* ФРАГМЕНТ ПЕРЕПИСКИ
★ ★ ★ ★ ★

Гринберг [200](первый редактор «Опытов») пригласил меня в затеянный им альманах «в честь Пастернака» [201], в котором будет «немного стихов, немного прозы и множество статей», но мне просто нечего ему дать. Сколько, однако, можно писать о Пастернаке! Я, откровенно говоря, статей о нем читать уже больше не могу!! [202]
А что слышно о Вашей книжке в «Рифме»? Есть надежда, что она выйдет? Сердечный привет и наилучшие пожелания!
Искренне преданный Вам Д. Кленовский
12 мая <19>59
Дорогой Владимир Федорович!

★ ★ ★ ★ ★

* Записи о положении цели
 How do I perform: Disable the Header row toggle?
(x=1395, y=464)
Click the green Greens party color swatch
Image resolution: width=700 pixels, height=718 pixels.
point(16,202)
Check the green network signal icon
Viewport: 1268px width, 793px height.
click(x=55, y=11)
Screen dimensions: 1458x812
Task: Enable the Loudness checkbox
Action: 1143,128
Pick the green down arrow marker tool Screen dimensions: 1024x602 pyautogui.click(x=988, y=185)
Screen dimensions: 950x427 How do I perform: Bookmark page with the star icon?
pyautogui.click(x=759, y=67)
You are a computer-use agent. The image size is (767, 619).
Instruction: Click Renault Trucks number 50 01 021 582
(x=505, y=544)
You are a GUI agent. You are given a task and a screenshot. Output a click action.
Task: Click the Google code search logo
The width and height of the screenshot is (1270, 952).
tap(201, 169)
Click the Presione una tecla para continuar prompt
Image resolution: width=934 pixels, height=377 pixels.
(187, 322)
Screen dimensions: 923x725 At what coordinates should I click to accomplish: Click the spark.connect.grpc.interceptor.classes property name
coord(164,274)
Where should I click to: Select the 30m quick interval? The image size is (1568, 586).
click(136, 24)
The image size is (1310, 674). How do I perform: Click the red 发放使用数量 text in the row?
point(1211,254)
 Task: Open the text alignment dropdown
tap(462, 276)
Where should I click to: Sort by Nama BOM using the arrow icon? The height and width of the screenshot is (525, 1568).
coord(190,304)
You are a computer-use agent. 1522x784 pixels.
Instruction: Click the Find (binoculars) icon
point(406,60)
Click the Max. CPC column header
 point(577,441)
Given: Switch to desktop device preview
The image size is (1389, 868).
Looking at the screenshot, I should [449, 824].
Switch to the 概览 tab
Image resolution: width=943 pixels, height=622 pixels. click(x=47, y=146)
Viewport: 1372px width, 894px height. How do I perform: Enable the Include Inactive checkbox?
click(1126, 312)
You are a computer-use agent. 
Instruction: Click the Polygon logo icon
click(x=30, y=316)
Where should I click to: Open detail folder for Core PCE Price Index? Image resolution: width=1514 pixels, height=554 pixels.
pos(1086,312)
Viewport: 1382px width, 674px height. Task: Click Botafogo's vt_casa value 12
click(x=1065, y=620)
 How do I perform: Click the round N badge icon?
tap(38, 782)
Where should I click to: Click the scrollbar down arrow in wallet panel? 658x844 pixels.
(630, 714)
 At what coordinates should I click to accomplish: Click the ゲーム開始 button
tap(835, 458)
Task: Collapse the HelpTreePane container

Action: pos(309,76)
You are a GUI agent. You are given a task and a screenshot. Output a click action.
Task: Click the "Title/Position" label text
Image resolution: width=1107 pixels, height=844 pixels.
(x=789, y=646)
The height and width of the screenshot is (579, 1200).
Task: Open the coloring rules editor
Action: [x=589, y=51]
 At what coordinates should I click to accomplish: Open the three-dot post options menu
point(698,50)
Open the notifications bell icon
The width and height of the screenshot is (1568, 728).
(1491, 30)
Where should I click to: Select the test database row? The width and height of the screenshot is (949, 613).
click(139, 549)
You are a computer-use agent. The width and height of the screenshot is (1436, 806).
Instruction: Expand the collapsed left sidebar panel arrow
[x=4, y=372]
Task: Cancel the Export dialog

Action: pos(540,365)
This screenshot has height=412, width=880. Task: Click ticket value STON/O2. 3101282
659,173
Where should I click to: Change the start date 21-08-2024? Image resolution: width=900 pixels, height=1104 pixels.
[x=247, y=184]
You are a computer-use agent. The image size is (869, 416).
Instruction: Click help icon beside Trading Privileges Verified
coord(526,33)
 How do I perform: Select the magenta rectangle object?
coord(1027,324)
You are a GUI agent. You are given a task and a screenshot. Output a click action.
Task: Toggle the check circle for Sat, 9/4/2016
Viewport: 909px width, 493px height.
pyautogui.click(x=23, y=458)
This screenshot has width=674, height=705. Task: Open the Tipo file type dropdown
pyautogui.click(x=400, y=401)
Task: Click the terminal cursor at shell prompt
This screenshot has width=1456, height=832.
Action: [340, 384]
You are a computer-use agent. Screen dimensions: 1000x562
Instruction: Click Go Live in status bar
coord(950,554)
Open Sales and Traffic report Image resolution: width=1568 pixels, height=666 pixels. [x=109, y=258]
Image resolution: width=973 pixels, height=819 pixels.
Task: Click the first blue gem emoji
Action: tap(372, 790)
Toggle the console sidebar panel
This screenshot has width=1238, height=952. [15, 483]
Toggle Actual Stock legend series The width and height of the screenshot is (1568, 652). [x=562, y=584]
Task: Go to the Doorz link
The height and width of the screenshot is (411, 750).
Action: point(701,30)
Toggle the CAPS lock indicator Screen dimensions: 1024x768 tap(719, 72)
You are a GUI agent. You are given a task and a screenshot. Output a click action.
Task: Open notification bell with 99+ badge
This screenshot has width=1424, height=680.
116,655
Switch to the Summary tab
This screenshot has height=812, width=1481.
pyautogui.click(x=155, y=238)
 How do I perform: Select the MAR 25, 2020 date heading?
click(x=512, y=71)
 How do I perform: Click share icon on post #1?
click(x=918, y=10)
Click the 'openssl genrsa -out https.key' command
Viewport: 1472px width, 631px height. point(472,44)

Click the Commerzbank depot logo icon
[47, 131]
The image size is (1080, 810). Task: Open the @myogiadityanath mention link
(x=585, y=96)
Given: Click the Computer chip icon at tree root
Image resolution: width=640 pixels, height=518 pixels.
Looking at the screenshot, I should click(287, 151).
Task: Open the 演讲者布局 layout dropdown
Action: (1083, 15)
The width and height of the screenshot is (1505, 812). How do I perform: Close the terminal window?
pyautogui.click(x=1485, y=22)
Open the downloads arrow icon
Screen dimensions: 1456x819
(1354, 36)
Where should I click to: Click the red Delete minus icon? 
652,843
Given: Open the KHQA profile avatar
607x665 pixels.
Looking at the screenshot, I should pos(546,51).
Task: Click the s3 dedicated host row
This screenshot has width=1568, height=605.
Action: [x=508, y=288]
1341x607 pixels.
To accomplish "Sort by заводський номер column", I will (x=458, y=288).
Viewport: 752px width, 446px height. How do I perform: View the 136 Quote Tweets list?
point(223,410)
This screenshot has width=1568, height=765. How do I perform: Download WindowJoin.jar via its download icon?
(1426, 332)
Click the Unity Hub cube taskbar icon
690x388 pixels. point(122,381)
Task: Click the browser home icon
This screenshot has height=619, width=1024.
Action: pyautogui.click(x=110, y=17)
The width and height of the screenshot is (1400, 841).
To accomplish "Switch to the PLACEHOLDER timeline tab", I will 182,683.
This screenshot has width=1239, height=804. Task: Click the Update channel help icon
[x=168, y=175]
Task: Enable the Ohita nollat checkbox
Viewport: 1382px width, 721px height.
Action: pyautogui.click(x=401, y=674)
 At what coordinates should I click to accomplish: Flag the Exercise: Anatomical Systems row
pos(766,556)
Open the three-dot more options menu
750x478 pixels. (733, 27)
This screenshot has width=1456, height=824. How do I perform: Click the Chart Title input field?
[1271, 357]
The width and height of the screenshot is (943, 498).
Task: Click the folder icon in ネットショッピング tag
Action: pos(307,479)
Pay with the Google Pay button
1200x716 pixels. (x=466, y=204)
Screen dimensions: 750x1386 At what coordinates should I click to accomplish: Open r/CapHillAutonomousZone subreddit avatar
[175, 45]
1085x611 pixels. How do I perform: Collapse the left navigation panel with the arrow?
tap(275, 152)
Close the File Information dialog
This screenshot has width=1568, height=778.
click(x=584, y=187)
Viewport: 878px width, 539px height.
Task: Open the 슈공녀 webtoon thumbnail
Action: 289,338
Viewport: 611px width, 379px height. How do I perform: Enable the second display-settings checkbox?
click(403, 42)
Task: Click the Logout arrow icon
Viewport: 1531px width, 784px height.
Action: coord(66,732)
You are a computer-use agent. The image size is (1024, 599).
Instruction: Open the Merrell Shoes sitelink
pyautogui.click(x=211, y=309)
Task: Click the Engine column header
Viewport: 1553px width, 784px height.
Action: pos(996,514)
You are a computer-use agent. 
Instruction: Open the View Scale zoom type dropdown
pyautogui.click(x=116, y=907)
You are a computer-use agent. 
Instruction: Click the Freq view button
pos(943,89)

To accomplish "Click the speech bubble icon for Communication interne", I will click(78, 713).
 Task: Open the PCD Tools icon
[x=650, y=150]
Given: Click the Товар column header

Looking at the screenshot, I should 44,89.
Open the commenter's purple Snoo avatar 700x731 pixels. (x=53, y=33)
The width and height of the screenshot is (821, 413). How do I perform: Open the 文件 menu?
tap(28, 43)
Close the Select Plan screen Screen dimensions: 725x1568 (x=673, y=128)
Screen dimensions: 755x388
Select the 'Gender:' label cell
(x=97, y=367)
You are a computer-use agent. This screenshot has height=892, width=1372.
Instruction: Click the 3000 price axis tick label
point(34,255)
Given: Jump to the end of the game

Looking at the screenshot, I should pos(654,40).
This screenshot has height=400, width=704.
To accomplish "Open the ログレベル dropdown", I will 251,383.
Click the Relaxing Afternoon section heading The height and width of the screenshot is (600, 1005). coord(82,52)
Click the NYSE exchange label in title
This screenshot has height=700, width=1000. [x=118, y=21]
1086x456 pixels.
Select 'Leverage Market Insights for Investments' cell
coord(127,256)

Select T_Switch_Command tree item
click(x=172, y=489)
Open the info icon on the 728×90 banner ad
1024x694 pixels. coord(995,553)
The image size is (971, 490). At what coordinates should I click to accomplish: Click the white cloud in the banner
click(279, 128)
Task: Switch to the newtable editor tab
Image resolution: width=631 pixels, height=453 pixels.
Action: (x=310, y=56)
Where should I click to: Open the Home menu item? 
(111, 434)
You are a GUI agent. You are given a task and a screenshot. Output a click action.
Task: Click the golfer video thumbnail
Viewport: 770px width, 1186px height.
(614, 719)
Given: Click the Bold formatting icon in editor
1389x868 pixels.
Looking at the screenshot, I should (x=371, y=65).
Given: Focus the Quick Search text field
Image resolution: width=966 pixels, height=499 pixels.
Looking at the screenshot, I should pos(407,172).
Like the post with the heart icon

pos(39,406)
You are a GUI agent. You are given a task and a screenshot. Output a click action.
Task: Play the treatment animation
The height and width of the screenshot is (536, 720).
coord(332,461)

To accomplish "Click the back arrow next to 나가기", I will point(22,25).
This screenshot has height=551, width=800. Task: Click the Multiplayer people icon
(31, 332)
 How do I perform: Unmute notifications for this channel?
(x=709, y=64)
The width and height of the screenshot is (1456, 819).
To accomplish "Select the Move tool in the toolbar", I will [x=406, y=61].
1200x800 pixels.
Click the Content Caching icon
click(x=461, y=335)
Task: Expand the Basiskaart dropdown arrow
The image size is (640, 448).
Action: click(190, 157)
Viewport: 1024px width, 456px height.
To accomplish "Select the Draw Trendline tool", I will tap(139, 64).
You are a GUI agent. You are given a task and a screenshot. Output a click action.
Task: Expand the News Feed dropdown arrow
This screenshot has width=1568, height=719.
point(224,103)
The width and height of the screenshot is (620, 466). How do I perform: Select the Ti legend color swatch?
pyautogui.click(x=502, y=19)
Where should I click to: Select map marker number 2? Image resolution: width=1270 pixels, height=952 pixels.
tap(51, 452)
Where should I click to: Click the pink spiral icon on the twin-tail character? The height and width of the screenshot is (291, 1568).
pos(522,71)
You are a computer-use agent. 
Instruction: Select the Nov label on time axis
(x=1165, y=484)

★ ★ ★ ★ ★

* ЗАДАНИЕ A
Перепишите записи начиная со строки с «The width and height of the screenshot is (1456, 819).» и до строки с «point(224,103)» включительно, вместе с запросами. Каждую координату в ответах сместите на -28.
* ЗАДАНИЕ B
Продолжите переписку Д. Кленовского сразу после последней показанной строки.
Эти записи никак не связаны с перепиской.

* РЕЗУЛЬТАТ A
The width and height of the screenshot is (1456, 819).
To accomplish "Select the Move tool in the toolbar", I will [x=378, y=33].
1200x800 pixels.
Click the Content Caching icon
click(x=433, y=307)
Task: Expand the Basiskaart dropdown arrow
The image size is (640, 448).
Action: click(162, 129)
Viewport: 1024px width, 456px height.
To accomplish "Select the Draw Trendline tool", I will tap(111, 36).
You are a GUI agent. You are given a task and a screenshot. Output a click action.
Task: Expand the News Feed dropdown arrow
This screenshot has width=1568, height=719.
point(196,75)

* РЕЗУЛЬТАТ B
Ваше длинное и интересное письмо вознаградило меня за Ваше долгое молчание [203]. Я не «дулся» на Вас, но, откровенно говоря, решил, что книга моя Вам настолько не понравилась, что Вы не хотите о ней говорить. Я не удивился бы этому, т. к. замечаю, что перемена симпатий в эмигрантской литературной среде — явление довольно обычное. Рад, что ошибся. Ваши критические замечания интересны, и с некоторыми из них я согласен. Что касается помазания на поэтическое царство [204], то я против каких-либо порядковых №№ в литературе. Среди поэтов-эмигрантов есть, на мой взгляд, с десяток хороших, и уточнять, кто кого и на какую долю секунды обогнал — излишне, мы не на стадионе, да и вообще это дело вкуса. К Вашей мне присяге [205]я отнесся, выражаясь немецким газетно-политическим языком, mif gedampftem Optimismus [206]. Чувствую, что присягаете Вы мне по традиции, за неимением лучшего, ну, словом, не так, как присягнули бы Петру I, а как, скажем, Александру III. Поскольку тиранство мое неизбежно выразится в отсутствии реформ в моем поэтическом хозяйстве, Ваше появление на Сенатской площади всегда мне угрожает. Об одном прошу: не кидайте бомб в мою похоронную процессию!